Toda una vida
"Productor de cine muerto a los noventa y cuatro años de edad por dificultades respiratorias" es un titular perfectamente comprensible, asumible. Yo diría, incluso, que es un titular que expresa a la perfección, en su laconismo, que el tal productor ha disfrutado una salud pétrea, un aguante admirables; sobre todo si se tiene en cuenta lo que le oí decir una vez a su compatriota Rossellini: "Para hacer cine hay que tener el escroto -tantas veces percutido, añado yo- de hierro".
Carlo Ponti ha muerto a esa edad, después de producir más de dos centenares de películas, muchas de ellas memorables, y de estar casado dos veces. La segunda, por poderes, en México para no ser acusado de bígamo, con Sofía Loren, hecho del que ambos, representados allí por dos abogados, se enteraron por las crónicas de sociedad de los periódicos. Quienes, adolescentes como yo, veíamos fotos de la pareja en los años cincuenta la mirábamos a ella, lo mirábamos a él, volvíamos a mirarla a ella y volvíamos a mirarlo a él... y no entendíamos nada. ¿Cómo era posible que...? Criaturas que éramos.
Ponti produjo películas de Fellini (la famosísima -y no por eso de las mejores- La strada), Europa 51, de Rossellini; La ciociara, de Vittorio de Sica, en la que Sofía Loren sacrifica su virtud para preservar la de su hija, lo que le valió a ella un Oscar y a mí la perdición de mi alma rellenita de testosterona, al verla con quince años, a pesar de que la censura quiso salvarme al calificarla para mayores de dieciocho, recién salido del seminario y febrilmente deseoso de arrebatar cuanta virtud femenina me saliera al paso; L'isola di Arturo, de Damiano Damiani, que tampoco andaba mal de incitaciones al pecado; Blow up, Zabriskie Point y Professione: reporter, de Antonioni, o Una giornata particolare, de Ettore Scola. Pero también Lola, de Jaqcques Demy (una joya de uno de los mejores directores europeos de todos los tiempos); Le mépris, de Godard; Hori, má panenko, de Milos Forman; What?, de Roman Polanski, y una miscelánea de obras menores de buenos directores como George Cukor (excelente casi siempre) o Michael Curtiz e infladísimas superproducciones de, por lo normal, infladísimos egos como Doctor Zhivago, de David Lean, o, lo que es peor, The Cassandra Crossing, de Cosmatos.

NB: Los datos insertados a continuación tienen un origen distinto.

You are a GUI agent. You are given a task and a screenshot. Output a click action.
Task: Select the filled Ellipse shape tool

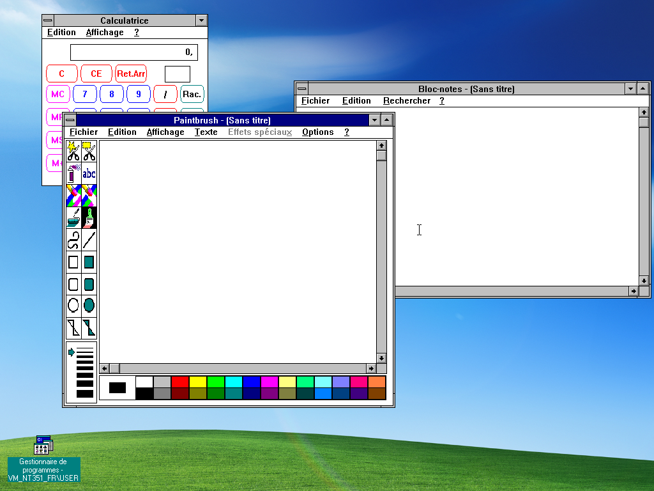89,305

También Mario Camerini, Marco Ferreri, Moniccelli, Elio Petri, Francesco Rosi, Pasquale Festa Campanile, Alberto Lattuada, Dino Risi, Sergio Martino, Nello Rossati, Luigi Zampa, Enzo G. Castellari o Mauro Ponzi, entre los directores italianos, estuvieron en su nómina. Alan Bridges, que se cargó Breve encuentro en una, como casi siempre, innecesaria segunda versión, Paul Morrissey, en una, como casi más siempre todavía enésima recurrencia al doctor Frankenstein, Henri Vernueil, Michel Anderson, Peter Ustinov o Martin Ritt completan la lista de directores contratados por Ponti, no pocas veces en compañía del otro grande de la producción italiana, Dino de Laurentiis.
Nadie, con todo ello, podrá afirmar sin pecado que Ponti no ha sido un productor inquieto, opulento y con la bitácora puesta en una doble finalidad perfectamente amalgamada y, no pocas veces, amalgamable: calidad y rendimiento económico. Contrataba para la dirección entre el censo de los mejores, confeccionaba repartos cuajaditos de estrellas internacionales entre las que situó enseguida a su mujer. Y ambos, Sofía Loren y él, se han hecho envidiable compañía durante cincuenta años.
No creo, es una opinión muy personal, que a este hombre, a Carlo Ponti, le haga falta, que Dios me perdone, el cielo. ¿Para qué?.